I don't think there's a lot of room for variance in the implementation, but I'd like to have opinions on one particular point: the scalar expansion.
The expanded code for the intrinsics is the equivalent 2icmp+2select, roughly corresponding to:
(x > max ? max : (x < min ? min : x))
that is:
%0 = icmp slt i32 %x, %min %1 = select i1 %0, i32 %min, i32 %x %2 = icmp sgt i32 %1, %max %3 = select i1 %2, i32 %max, i32 %1
With, for signed n-bit saturation:
min: -(2^(n-1)) max: 2^(n-1)-1
However, an alternative expansion could be to not reuse the intermediate result, i.e.:
%0 = icmp slt i32 %x, %min %1 = select i1 %0, i32 %min, i32 %x %2 = icmp sgt i32 %x, %max ; <--- %x instead of %1 %3 = select i1 %2, i32 %max, i32 %1
I'm not entirely convinced which is better.
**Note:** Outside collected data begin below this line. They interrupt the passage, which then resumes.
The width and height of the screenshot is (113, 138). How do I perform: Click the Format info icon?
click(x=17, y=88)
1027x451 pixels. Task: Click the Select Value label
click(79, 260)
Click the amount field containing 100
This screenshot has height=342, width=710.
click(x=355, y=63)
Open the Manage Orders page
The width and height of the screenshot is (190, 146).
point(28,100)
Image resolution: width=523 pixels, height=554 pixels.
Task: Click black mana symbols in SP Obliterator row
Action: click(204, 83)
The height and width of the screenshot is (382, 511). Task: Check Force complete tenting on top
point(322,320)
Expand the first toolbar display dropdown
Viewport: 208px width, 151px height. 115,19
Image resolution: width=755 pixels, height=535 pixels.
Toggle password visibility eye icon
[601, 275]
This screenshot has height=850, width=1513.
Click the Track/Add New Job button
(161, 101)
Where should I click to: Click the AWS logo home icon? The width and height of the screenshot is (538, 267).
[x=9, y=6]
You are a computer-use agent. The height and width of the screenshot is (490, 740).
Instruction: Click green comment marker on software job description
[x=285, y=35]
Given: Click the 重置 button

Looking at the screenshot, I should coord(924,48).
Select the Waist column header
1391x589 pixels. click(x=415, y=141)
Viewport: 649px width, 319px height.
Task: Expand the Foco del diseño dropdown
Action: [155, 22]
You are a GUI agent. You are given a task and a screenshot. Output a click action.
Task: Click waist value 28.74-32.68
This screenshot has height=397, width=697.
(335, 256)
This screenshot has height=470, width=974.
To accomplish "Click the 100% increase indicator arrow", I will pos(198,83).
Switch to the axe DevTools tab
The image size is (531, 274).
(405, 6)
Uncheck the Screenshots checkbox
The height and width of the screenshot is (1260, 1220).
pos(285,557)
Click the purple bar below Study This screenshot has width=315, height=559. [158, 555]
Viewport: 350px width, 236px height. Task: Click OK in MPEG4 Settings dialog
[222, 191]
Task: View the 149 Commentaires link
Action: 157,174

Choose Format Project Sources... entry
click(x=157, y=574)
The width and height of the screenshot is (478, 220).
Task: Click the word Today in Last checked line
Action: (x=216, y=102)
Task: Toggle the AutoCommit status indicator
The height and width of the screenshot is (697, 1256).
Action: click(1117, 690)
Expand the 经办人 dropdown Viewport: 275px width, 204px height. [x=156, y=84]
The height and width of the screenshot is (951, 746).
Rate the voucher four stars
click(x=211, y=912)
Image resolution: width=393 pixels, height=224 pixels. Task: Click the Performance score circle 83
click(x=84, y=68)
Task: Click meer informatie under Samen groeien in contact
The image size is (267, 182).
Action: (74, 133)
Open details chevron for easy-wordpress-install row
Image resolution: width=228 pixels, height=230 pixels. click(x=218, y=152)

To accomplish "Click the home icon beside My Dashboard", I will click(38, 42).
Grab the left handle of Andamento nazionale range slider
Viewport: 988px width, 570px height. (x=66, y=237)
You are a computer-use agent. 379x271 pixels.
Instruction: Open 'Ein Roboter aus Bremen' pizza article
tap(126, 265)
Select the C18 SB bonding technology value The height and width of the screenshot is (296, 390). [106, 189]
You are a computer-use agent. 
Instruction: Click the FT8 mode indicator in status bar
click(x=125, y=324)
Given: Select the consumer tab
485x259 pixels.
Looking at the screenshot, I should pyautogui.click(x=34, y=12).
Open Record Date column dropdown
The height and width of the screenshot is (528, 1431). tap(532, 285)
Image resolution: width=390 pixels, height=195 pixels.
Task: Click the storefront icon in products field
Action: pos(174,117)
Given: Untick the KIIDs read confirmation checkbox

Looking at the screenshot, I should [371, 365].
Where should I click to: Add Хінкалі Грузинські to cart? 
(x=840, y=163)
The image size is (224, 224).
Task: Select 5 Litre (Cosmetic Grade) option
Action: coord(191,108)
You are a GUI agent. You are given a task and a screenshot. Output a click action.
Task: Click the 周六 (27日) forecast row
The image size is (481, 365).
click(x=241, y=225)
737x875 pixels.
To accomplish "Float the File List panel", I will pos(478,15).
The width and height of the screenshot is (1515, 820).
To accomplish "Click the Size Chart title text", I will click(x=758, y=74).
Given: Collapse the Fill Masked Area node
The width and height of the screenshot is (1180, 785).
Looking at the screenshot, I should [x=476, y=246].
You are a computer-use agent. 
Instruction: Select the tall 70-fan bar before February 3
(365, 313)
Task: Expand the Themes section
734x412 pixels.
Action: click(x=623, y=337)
In practice, the latter leads to increased register pressure, and actually resulted in some regressions, just for going through the intrinsic and back to the expansion.
The current patch uses the first one (with the dependency).
Anyway, this isn't a blocking problem for this patch, since the intrinsics aren't generated. We'll see about introducing more machinery (say a target hook to only generate the intrinsics when profitable, a register-pressure-aware legalization, or a later relaxation, etc..) if it's deemed necessary.
Based on D6976.